Dataset Block Start

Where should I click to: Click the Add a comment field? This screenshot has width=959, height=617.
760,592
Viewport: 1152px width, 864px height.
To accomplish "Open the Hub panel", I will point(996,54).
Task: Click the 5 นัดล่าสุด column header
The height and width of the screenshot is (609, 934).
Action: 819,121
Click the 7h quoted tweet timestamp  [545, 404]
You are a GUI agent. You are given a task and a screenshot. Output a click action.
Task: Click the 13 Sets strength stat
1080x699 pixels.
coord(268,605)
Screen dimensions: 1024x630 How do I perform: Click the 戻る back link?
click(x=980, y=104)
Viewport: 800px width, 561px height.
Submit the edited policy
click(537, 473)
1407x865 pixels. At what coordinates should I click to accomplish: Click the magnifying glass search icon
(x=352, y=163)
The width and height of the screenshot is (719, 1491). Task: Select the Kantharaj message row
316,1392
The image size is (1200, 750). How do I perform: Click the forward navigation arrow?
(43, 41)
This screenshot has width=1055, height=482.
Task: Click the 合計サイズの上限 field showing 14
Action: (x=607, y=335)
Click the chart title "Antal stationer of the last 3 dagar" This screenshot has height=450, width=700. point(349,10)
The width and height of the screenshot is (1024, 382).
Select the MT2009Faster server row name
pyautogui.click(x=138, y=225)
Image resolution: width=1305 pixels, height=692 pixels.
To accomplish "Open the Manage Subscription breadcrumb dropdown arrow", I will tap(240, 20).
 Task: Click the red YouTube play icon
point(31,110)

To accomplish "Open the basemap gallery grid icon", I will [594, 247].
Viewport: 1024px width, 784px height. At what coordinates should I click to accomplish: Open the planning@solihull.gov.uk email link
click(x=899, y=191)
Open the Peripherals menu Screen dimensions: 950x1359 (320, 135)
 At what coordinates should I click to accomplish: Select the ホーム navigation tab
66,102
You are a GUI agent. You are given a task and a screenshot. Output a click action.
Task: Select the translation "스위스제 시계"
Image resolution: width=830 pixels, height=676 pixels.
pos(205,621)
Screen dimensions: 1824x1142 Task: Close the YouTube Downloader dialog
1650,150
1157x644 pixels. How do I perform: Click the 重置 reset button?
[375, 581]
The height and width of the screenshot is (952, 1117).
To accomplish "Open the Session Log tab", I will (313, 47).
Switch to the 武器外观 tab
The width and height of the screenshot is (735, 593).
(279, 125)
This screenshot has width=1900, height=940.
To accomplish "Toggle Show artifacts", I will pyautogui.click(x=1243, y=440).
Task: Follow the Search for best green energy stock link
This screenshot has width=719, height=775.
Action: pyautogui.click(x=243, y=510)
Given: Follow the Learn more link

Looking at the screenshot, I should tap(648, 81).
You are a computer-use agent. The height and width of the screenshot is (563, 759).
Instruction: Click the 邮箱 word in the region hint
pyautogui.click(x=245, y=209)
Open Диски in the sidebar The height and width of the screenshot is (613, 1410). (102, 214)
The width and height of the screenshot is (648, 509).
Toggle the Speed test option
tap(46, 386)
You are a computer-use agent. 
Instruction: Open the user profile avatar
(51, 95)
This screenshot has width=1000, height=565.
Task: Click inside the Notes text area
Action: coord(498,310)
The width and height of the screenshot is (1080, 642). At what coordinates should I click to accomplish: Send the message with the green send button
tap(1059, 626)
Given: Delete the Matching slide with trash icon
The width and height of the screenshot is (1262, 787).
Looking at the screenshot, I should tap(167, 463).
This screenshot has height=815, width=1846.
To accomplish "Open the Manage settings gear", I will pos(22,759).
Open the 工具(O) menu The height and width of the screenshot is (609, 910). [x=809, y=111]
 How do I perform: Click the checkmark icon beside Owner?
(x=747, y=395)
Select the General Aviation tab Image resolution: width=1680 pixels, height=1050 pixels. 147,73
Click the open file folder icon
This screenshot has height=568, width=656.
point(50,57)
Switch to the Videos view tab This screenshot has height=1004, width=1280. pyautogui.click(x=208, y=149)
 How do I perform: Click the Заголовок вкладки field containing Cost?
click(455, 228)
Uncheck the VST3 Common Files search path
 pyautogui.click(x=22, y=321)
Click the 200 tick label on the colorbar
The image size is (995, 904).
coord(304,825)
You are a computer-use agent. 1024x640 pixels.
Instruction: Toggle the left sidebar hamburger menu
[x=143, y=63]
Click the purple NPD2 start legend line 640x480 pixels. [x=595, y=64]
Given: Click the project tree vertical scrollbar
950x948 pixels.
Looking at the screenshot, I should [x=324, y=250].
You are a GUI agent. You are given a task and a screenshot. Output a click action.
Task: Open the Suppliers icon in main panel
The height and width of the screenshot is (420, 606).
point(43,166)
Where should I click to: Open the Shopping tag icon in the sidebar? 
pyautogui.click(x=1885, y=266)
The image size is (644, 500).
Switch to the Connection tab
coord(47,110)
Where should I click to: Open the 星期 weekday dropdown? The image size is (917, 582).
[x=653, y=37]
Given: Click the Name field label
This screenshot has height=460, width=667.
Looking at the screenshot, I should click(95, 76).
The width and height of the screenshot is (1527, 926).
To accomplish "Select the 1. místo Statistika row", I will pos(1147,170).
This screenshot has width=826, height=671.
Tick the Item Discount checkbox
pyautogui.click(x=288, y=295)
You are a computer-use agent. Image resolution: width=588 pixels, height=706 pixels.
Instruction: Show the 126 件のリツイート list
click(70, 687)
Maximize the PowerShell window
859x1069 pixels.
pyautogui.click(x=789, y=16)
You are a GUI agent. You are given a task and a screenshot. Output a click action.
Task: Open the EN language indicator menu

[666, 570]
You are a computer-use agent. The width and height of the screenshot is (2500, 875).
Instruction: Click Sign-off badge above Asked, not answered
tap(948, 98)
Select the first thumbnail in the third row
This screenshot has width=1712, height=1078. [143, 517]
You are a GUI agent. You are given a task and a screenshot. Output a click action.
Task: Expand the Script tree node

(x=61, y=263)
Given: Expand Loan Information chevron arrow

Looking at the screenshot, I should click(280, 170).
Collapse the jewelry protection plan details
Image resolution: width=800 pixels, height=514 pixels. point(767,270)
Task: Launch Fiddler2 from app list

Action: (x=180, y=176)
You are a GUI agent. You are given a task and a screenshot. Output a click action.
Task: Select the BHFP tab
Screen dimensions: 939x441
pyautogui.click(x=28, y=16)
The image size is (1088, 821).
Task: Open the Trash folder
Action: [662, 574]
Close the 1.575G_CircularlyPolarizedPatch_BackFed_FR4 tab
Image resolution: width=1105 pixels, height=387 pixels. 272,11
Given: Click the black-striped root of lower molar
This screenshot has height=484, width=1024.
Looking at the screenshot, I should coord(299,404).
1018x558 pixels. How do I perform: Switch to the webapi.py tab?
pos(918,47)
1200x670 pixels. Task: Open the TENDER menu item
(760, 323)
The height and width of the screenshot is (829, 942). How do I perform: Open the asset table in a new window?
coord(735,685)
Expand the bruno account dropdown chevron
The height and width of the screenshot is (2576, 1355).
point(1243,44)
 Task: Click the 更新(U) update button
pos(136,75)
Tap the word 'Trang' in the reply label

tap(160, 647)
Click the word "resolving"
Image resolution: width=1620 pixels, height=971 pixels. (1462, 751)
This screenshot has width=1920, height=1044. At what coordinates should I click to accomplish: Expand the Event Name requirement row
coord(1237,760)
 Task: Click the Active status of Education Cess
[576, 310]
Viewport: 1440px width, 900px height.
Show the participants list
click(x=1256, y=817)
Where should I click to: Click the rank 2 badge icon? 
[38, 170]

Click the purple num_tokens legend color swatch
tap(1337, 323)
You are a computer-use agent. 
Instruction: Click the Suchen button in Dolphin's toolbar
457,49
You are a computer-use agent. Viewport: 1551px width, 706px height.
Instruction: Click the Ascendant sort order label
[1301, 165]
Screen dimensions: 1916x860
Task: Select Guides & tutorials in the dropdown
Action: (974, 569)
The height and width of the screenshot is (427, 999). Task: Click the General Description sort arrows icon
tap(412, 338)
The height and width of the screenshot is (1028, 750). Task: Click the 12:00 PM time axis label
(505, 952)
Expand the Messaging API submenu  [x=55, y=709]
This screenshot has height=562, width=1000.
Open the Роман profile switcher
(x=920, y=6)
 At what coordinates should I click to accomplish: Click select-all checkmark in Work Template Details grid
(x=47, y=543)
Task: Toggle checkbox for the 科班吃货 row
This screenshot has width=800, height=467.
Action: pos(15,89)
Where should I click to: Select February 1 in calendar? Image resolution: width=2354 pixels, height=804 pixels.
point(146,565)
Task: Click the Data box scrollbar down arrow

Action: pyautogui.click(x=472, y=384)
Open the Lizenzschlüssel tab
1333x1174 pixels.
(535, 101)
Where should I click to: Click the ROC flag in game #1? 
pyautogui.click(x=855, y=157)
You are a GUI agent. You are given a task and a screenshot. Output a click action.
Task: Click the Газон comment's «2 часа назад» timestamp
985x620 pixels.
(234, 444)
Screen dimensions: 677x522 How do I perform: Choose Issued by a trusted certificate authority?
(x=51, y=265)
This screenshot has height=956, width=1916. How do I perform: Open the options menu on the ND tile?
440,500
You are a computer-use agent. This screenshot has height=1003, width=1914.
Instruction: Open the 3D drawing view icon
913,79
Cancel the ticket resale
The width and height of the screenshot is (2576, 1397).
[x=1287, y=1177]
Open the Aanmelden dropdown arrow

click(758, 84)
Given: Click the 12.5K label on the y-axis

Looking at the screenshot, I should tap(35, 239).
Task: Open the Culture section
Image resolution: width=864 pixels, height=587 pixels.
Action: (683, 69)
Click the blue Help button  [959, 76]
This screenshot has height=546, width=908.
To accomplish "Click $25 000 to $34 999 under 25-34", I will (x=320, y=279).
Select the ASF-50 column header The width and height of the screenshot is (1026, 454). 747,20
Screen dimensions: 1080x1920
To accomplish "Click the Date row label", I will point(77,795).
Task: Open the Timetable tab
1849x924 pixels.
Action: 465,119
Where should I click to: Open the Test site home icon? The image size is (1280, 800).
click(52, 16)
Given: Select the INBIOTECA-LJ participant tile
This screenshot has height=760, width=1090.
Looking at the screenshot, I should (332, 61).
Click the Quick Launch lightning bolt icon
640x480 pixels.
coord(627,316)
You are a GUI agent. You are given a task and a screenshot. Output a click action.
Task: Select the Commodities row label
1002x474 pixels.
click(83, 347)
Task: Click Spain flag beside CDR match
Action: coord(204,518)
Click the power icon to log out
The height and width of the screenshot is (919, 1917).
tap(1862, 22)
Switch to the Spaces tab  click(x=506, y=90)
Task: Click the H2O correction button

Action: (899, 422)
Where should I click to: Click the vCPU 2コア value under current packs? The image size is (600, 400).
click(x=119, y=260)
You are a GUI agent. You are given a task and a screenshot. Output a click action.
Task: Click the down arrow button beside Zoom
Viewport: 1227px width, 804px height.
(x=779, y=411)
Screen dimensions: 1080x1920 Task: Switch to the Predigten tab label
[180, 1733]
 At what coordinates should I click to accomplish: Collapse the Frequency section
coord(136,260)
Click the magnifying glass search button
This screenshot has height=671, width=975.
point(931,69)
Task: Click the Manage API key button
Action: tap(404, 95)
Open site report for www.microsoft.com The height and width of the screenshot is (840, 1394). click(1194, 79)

Dataset Block End

### [Exercise description]
Show the lines of the records above that mention "panel".

### [Result of the exercise]
To accomplish "Open the Hub panel", I will point(996,54).
Task: Open the Suppliers icon in main panel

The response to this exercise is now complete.